Но действовать — значит подставиться. Под удар попадёт и женщина, чьё тепло он помнил до последнего изгиба тела в темноте. За квартирой следили — слишком часто чужие лица мелькали у двери, почта исчезала, коврик возле порога вытирался неестественно ровно, специально заметали следы. И эта тень напротив, вечно застывшая на углу здания — терпеливое, бесконечное ожидание сигнала.

Из окна квартиры Жилин смотрел на улицу. Серый утренний свет стекал по фасадам, скользил по окнам. Караван тяжёлых грузовиков с металлом отходил от городской стены, двигатели лениво урчали. Шум растворялся вдали, а мысли уже были далеко. Там, среди улиц Вулканиса, кто-то хотел его смерти.

Вячеслав медлил. По бумагам и званию следователь оставался главным. Только пятёрка оперативников видела в нём проблему, тормоз. Ни уважения, ни доверия — напряжённые взгляды и раздражение. Особенно выделялся Игорь Сомов, худощавый и жёсткий, с глазами холодными, как дуло пистолета.

Они встретились ночью, в пустом подвале городской радиобашни, где частенько глохла связь. Место подбирал Сом — заброшенный щитовой зал, насквозь пропахший горелыми проводами и ржавчиной. Под ногами хрустело битое стекло, лампы давно перегорели — идеальная полутьма для разговора, от которого не останется следов.

— Мы теряем время, — глухо, без эмоций бросил Сом. — Следы остывают, каналы закрываются один за другим. А ты молчишь третий день.

Жилин стоял возле стены, скрестив руки. Тени проводов разрезали лицо на полосы, пряча взор.

— Нет нормальных нитей, ни одного чистого следа. Нас читают насквозь. Каждый шаг под наблюдением.

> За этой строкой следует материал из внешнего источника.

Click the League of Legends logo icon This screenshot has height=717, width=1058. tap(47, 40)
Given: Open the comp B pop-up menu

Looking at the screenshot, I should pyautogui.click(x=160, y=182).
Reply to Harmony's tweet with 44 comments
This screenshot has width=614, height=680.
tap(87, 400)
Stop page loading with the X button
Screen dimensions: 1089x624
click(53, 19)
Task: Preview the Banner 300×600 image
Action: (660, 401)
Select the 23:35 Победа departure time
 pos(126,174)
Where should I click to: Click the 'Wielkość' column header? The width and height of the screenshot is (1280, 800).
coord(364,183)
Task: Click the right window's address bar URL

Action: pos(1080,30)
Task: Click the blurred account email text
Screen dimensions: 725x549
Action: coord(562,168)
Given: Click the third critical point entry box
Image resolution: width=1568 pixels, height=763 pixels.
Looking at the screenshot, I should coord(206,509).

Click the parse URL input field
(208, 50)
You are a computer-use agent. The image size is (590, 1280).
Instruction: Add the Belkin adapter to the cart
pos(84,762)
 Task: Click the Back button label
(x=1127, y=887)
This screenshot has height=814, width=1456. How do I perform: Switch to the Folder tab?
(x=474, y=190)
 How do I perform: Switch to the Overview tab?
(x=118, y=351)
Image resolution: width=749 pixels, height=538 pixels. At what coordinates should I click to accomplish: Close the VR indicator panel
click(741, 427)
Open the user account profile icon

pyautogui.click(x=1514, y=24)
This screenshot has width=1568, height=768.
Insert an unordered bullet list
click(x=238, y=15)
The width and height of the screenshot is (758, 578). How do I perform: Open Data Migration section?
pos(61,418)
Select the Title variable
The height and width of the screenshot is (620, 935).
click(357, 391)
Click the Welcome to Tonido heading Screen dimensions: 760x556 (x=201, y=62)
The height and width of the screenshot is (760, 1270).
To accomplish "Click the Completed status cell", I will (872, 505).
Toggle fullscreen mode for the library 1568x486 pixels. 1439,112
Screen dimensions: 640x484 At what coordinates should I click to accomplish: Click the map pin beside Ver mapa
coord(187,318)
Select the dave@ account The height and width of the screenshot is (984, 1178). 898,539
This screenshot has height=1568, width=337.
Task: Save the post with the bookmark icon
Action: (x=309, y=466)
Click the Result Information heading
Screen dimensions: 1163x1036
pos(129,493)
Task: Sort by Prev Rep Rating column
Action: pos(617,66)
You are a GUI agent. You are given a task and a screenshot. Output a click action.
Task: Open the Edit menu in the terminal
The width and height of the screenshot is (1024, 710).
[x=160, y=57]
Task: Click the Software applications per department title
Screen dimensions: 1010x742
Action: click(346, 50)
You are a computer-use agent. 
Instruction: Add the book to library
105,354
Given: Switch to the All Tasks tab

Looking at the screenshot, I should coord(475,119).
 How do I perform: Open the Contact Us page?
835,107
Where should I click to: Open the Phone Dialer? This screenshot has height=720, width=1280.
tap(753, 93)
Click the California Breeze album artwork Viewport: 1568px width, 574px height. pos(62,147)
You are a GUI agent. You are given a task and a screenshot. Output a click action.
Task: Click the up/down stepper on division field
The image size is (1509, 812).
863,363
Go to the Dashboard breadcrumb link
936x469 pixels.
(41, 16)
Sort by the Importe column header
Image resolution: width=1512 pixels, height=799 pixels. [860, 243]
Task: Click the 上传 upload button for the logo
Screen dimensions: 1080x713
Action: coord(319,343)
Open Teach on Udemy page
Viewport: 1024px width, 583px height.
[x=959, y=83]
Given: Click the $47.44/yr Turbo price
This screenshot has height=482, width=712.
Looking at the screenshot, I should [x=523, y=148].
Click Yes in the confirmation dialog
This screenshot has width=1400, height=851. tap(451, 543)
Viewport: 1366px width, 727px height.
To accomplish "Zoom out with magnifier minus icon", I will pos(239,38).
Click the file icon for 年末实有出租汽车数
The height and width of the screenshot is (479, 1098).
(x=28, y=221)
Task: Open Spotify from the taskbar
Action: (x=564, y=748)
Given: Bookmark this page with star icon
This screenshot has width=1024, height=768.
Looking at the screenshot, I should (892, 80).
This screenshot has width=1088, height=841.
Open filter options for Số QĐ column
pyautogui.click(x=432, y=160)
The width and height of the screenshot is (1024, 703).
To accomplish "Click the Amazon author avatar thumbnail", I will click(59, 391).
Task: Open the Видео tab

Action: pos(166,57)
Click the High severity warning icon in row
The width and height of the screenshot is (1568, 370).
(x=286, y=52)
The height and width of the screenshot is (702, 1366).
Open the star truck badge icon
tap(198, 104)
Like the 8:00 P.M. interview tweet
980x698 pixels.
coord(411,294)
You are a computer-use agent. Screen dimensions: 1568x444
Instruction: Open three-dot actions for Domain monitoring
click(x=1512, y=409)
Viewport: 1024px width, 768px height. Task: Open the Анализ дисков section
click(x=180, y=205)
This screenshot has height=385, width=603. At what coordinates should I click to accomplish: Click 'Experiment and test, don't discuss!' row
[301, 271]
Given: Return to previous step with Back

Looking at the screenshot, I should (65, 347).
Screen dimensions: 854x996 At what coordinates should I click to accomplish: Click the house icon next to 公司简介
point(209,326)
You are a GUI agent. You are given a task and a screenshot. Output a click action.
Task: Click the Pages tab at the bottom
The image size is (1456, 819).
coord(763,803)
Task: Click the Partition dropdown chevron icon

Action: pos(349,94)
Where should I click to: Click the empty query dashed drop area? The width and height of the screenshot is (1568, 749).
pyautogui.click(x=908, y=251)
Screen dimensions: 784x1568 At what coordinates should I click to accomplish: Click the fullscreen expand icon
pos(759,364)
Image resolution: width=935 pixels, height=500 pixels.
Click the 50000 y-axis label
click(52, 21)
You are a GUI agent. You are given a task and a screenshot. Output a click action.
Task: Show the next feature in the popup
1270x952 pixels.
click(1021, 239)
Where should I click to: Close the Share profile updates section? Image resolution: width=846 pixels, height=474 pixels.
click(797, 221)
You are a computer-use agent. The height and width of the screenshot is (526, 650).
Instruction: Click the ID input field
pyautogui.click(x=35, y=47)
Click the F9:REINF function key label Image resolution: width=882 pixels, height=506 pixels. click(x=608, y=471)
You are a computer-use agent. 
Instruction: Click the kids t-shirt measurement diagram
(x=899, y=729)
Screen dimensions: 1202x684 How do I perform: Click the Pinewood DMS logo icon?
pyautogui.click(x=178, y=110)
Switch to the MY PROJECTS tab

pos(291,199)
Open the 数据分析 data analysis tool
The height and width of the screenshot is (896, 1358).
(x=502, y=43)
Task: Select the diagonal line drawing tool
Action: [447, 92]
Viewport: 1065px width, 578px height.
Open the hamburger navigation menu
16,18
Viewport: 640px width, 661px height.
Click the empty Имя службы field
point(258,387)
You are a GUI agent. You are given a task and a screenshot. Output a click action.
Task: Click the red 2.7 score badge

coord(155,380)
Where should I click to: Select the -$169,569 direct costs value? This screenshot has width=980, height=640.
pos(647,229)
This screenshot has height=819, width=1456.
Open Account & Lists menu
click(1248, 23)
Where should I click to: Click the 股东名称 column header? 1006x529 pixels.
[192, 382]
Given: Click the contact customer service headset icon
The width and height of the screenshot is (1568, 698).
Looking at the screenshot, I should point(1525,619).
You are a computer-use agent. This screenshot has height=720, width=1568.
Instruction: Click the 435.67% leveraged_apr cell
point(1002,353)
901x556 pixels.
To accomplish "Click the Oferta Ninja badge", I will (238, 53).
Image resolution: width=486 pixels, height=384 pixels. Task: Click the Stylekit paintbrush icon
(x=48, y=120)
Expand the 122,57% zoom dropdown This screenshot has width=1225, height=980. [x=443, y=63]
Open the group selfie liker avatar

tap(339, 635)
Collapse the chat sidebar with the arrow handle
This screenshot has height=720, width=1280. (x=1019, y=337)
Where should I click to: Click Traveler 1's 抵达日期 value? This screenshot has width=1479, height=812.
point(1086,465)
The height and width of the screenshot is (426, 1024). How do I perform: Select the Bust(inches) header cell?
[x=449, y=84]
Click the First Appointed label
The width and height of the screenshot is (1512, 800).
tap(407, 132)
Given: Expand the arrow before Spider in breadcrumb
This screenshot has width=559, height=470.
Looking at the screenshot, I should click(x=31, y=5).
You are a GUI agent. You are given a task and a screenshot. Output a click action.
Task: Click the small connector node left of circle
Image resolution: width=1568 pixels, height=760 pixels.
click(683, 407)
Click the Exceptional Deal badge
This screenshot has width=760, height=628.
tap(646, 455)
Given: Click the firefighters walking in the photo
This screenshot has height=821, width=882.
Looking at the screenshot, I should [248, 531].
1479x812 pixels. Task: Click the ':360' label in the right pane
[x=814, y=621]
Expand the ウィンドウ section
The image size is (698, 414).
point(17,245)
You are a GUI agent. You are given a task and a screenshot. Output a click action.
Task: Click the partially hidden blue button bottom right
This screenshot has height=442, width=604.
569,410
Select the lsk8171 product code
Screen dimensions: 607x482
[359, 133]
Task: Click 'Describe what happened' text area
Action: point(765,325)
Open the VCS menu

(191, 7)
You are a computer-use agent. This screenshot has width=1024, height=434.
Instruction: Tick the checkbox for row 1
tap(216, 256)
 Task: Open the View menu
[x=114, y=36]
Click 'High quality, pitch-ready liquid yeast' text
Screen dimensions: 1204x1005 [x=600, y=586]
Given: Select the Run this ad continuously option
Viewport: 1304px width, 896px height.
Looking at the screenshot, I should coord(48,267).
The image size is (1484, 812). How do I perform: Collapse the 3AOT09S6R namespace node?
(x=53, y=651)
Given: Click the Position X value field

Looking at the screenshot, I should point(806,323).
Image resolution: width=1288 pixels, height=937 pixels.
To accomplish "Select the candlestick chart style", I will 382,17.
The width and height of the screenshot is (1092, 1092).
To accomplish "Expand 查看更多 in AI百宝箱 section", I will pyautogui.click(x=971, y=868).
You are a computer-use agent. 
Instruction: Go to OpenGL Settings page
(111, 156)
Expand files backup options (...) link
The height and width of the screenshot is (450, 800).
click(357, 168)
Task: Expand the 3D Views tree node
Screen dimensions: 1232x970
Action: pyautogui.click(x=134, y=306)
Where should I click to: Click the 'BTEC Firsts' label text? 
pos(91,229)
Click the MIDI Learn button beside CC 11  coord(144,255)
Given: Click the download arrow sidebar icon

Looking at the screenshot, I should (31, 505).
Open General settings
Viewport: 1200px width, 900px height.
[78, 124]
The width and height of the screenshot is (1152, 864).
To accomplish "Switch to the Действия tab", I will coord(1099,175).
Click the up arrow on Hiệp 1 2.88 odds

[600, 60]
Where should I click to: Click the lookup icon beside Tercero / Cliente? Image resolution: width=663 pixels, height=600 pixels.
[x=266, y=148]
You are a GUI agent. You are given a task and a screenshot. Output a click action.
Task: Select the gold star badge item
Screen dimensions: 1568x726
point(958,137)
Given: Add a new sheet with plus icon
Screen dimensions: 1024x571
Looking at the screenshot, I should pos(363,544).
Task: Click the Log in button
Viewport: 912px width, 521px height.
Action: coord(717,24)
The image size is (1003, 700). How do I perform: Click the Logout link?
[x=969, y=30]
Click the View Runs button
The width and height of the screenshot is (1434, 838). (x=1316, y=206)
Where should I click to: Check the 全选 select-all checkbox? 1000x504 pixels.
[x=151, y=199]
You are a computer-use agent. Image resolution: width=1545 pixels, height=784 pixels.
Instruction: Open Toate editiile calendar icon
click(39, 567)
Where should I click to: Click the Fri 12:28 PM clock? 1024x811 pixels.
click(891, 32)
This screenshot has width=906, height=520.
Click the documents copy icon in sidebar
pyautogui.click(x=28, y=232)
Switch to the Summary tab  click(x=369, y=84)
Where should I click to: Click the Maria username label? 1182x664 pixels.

Сомов приблизился на шаг. От него тянуло дешёвым табаком и застарелой кожей перчаток.

— Опять про бабу свою. Я понимаю. Но её не спасёт твоё молчание. Пока ты сидишь в норе, они работают, ты считаешь риски — они действуют.

— Я не рисков боюсь, — голос Жилина стал твёрже, ниже. — Я их просчитываю.

Сомов хмыкнул и прислонился к бетонной колонне.

— Хочешь правду? Я не вижу командира. Я вижу мужика на коротком поводке личных проблем.

Тишина осела между бетонными плитами, пропитала углы комнаты. Через вентиляцию сочился монотонный шум города, похожий на дыхание огромного животного.

Жилин сделал шаг навстречу. Лицо — неподвижно, как выбитое из камня. В глазах не осталось колебаний, только глухая усталость и сдерживаемая злость.

Разговор закончился ничем. Напряжение осталось висеть тяжёлым лезвием над головой. Следователь чувствовал, как затягивается удавка — команда начала выходить из-под контроля. Страх за женщину, за весь расклад уже не просто мешал думать — он душил.

Вячеслав осознал: тянуть больше нельзя. Линия обороны прогнулась, треснула, металлом под запредельной нагрузкой. Пассивность больше не спасала, а разрушала группу. Решение пришло ночью, поднялся с кровати, тихо, не потревожив подругу, взял плащ и вышел наружу. В сыром, тёмном переулке, в едком запахе плесени и горелой проводки, его ждали.

Настоящая охота началась в тот же день. Двое шестерок засветились у старого вокзала — и их тут же выследили. Без выстрелов, лишних движений. Сом с бойцами появились внезапно, и в считаные секунды оба уже лежали лицом в грязи. Один сразу завыл, второй дернулся сопротивляться, но против людей Сома это выглядело жалко. Допрашивали тут же — в старом грузовом контейнере, раскалённом солнцем, со стенами, глухо впитывающими любой звук и надежду.

Первый раскололся быстро. Второй терпел дольше, однако заговорил и он. Фразы звучали бессвязно, были явно чужими, вложенными кем-то другим: «Очищение идёт...», «Он смотрит через пепел...», «Не бойся боли, боль — это ответ...» Жилин слушал это, и холод внутри становился сильнее. То была не простая ересь, а программа. Жёстко вживлённая, выжечь которую можно только вместе с жизнью.

Сом признал, что дело пошло вперёд, молчание теперь было другим — настороженным. Даже Игорь осознал, с чем именно столкнулись. Узел начал распутываться слишком стремительно, выяснилось, что сеть намного обширнее и запутаннее, чем представлялось ранее. Нити уходили повсюду — от складов и торговых кварталов до ремонтных мастерских и храмов. Но всякий раз, когда след был близко, нить обрывалась — будто кто-то заранее заметал следы.